**Provided records:**
○ ○ ○ ○ ○
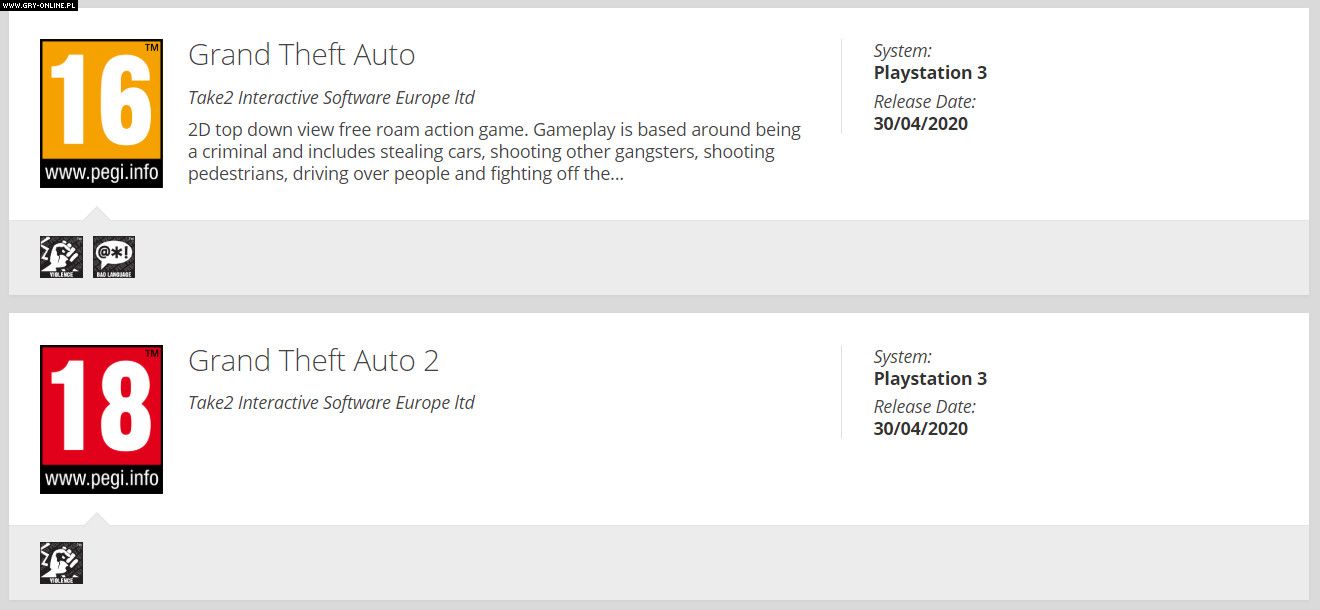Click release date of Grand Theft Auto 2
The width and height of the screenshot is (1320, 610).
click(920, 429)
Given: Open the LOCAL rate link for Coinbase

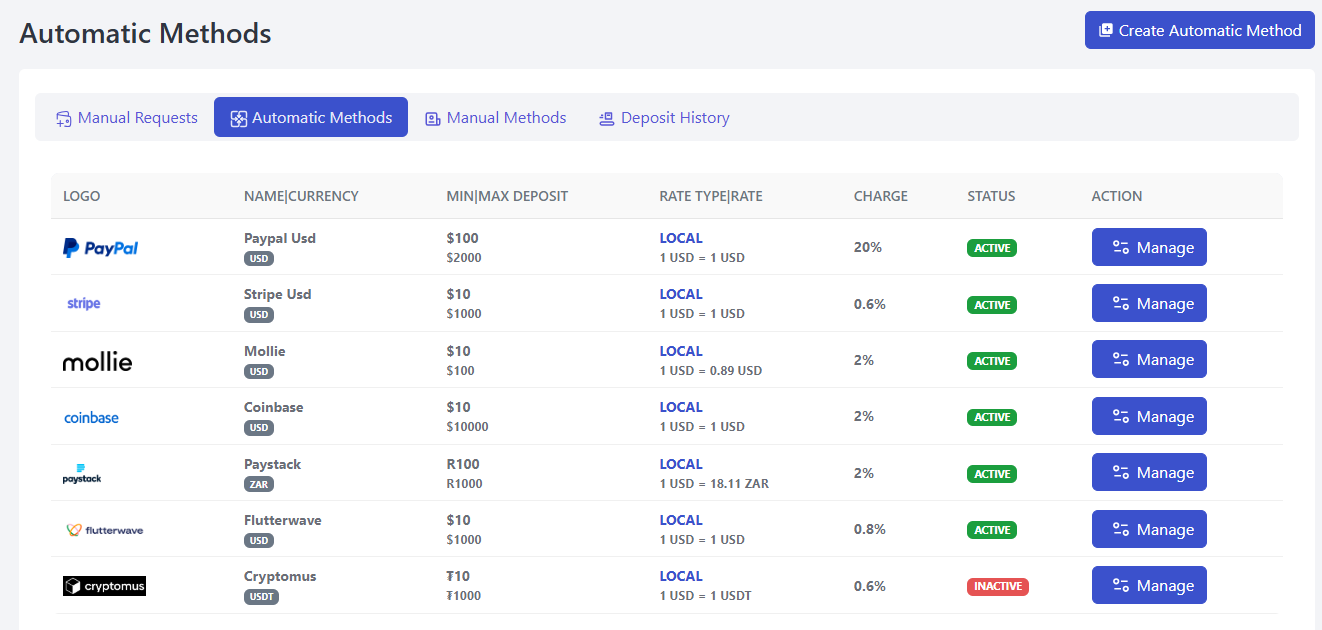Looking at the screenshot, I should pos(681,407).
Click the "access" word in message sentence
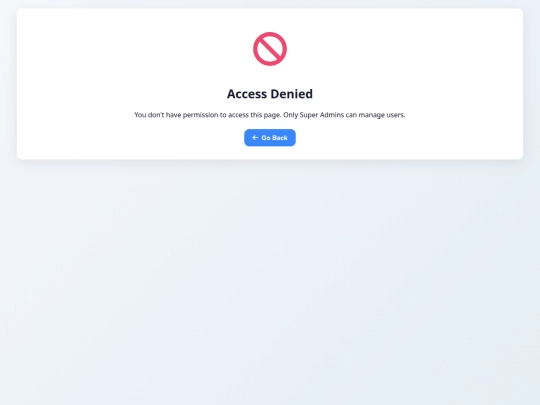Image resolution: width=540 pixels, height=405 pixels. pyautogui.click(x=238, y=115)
○ ○ ○ ○ ○
**What is expected:** Pictures must be left out. Return verbatim only the lines from the line with "Given: Open the LOCAL rate link for Coinbase" through the final line of the material above, including both ends.

**Task output:**
Given: Open the LOCAL rate link for Coinbase

Looking at the screenshot, I should pos(681,407).
Click the "access" word in message sentence
Image resolution: width=540 pixels, height=405 pixels. pyautogui.click(x=238, y=115)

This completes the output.